What you have to do
Every line below that holds the word "Seco" must be listed.

Supplied records
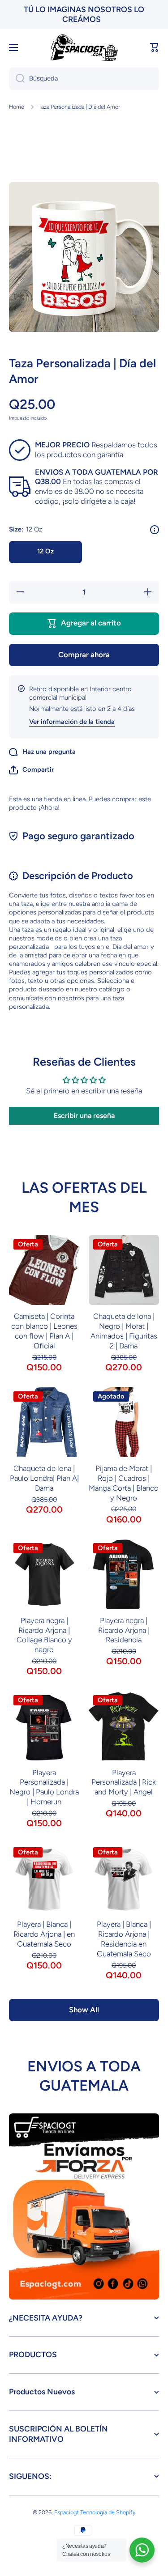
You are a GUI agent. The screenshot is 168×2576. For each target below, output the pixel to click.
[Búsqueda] (17, 79)
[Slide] (154, 529)
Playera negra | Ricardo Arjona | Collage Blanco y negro (44, 1635)
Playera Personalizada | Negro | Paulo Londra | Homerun (44, 1787)
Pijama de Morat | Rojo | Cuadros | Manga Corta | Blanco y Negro (124, 1483)
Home (16, 106)
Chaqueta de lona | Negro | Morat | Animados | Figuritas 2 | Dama (123, 1331)
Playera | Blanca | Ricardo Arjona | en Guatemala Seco (44, 1934)
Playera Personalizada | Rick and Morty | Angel (123, 1782)
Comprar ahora (84, 654)
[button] (154, 47)
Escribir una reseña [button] (84, 1115)
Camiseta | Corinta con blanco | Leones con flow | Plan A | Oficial (44, 1331)
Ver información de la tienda (72, 722)
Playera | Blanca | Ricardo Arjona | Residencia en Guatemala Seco (124, 1939)
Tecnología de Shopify (107, 2512)
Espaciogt (66, 2512)
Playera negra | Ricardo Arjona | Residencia (124, 1630)
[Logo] (84, 47)
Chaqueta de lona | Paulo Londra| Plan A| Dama (44, 1478)
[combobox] (84, 79)
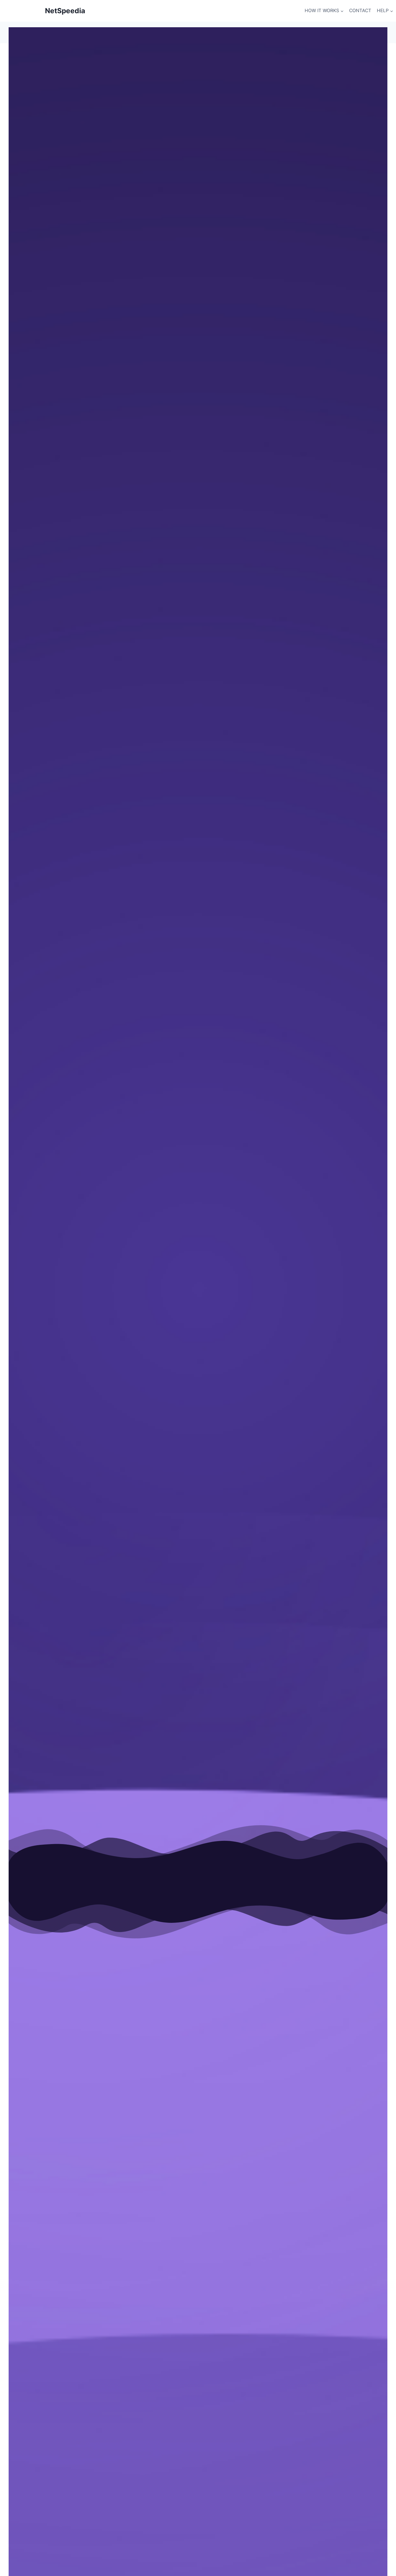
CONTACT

Solved problem
Playera | Blanca | Ricardo Arjona | en Guatemala Seco (44, 1934)
Playera | Blanca | Ricardo Arjona | Residencia en Guatemala Seco (124, 1939)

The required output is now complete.